The US Food and Drug Administration (FDA) has granted selinexor (KPT-330) orphan drug designation to treat multiple myeloma (MM).
Selinexor already has orphan designation from the FDA to treat acute myeloid leukemia (AML) and diffuse large B-cell lymphoma (DLBCL).
The drug has also received orphan designation from the European Medicines Agency (EMA) to treat MM, AML, DLBCL, and chronic lymphocytic leukemia/small lymphocytic lymphoma, including Richter’s transformation.
“Orphan drug designation by the FDA for multiple myeloma is another significant milestone in the selinexor development program,” said Sharon Shacham, PhD, President and Chief Scientific Officer of Karyopharm Therapeutics, Inc., the company developing selinexor.
In the US, orphan designation qualifies a company for certain benefits, including an accelerated approval process, 7 years of market exclusivity following the drug’s approval, tax credits on US clinical trials, eligibility for orphan drug grants, and a waiver of certain administrative fees.
About selinexor
Selinexor (KPT-330) is a first-in-class, oral, selective inhibitor of nuclear export compound. The drug functions by inhibiting the nuclear export protein XPO1 (also called CRM1).
This leads to the accumulation of tumor suppressor proteins in the cell nucleus, which subsequently reinitiates and amplifies their tumor suppressor function. This is thought to prompt apoptosis in cancer cells while largely sparing normal cells.
Selinexor combos in MM
In a poster presented at the 2014 ASH Annual Meeting (4773), researchers reported results observed with selinexor plus dexamethasone in preclinical models and in patients with heavily pretreated, refractory MM.
The study included 9 evaluable patients who received selinexor at 45 mg/m2 twice weekly and dexamethasone at 20 mg twice weekly. The combination prompted an overall response rate of 67%, with one stringent complete response (11%) and 5 partial responses (56%), as well as a clinical benefit rate of 89%.
The combination demonstrated a reduction in nausea grades and very little weight loss compared with selinexor alone. The most common grade 1/2 adverse events were nausea, fatigue, anorexia, and vomiting.
The combination was also associated with an increase in time on study relative to selinexor alone. Sixty-six percent of patients remained on study for at least 16 weeks, including one patient for 28 weeks and one for 43 weeks as of December 1, 2014.
During the dose-evaluation part of the study, the 60 mg/m2 selinexor dose was deemed intolerable in this heavily pretreated patient population. So 45 mg/m2 is the recommended future study dose.

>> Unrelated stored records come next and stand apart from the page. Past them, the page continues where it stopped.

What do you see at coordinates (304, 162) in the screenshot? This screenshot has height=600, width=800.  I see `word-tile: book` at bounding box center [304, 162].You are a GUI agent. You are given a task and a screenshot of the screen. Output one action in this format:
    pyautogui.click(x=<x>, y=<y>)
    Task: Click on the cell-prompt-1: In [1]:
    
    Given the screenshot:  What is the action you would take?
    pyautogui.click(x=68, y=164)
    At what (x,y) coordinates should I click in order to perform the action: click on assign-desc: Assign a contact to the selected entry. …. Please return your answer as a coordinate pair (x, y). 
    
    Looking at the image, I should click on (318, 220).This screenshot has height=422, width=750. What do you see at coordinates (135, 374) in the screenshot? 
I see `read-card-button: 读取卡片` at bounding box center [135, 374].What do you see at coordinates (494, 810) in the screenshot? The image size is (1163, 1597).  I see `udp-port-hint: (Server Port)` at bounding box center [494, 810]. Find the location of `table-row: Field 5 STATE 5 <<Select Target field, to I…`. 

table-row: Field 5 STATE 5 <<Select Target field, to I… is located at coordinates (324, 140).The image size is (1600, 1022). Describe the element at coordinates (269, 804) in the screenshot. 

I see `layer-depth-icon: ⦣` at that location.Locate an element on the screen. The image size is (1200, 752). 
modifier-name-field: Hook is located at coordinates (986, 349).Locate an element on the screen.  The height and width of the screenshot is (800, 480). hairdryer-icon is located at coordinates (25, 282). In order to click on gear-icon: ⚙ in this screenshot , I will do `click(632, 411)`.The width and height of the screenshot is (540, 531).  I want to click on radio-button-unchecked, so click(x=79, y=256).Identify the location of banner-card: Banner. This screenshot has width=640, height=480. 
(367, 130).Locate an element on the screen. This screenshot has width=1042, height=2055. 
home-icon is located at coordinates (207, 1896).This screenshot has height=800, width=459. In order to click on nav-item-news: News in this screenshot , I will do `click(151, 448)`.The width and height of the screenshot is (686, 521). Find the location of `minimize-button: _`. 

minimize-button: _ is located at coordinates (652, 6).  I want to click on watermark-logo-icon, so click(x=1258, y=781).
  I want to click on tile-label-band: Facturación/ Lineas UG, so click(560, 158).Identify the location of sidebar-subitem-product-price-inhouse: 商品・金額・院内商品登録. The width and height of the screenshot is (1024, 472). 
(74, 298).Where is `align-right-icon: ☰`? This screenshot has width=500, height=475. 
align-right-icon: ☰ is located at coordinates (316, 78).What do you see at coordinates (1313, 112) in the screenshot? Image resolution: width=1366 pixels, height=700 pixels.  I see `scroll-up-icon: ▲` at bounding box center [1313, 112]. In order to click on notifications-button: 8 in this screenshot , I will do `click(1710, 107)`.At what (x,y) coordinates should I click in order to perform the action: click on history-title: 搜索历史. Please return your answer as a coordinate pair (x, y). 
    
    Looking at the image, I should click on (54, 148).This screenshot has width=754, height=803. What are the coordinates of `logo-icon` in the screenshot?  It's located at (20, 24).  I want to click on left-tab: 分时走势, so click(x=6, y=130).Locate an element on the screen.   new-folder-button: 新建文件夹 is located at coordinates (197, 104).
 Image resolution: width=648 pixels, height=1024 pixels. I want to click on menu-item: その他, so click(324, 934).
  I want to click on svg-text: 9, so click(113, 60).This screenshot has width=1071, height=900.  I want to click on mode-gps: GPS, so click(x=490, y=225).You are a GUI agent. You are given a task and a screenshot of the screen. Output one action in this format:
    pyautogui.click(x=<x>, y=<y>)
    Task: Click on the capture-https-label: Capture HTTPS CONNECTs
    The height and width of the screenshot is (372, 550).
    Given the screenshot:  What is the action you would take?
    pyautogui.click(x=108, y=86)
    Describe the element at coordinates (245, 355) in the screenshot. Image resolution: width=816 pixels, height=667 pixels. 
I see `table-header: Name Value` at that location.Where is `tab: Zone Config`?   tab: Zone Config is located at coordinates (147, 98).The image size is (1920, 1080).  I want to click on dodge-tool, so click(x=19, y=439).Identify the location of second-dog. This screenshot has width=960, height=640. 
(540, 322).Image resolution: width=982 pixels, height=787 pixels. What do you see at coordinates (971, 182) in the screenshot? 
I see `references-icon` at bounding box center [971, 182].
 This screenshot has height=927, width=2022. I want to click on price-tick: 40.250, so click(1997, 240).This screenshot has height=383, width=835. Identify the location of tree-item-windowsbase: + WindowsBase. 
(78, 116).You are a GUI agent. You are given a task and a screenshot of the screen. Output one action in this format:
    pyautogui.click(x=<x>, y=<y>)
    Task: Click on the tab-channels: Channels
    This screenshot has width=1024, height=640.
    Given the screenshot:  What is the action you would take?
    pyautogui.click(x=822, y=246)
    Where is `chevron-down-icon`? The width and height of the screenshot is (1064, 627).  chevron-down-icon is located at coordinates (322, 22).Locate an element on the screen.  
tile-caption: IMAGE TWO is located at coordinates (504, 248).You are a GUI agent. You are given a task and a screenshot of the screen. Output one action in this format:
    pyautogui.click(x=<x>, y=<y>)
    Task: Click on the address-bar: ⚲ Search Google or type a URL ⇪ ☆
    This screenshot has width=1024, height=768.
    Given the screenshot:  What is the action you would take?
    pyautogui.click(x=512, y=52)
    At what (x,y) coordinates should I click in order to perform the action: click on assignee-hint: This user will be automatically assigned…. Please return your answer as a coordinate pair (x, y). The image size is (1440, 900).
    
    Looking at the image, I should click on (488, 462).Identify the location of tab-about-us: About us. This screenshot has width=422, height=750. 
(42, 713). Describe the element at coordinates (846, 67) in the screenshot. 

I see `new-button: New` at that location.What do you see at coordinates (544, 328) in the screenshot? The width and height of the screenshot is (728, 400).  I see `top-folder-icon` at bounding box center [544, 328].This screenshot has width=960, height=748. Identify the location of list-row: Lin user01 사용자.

In another poster presented at the 2014 ASH Annual Meeting (3443), researchers described the activity of selinexor in combination with carfilzomib. This preclinical study revealed a novel, intracellular, membrane-embedded mechanism of caspase activation.
The results suggested a model of synergy wherein the selinexor-carfilzomib combination promotes caspase activation, likely by induced proximity, cleavage of other caspases, and subsequent apoptosis as well as autophagy.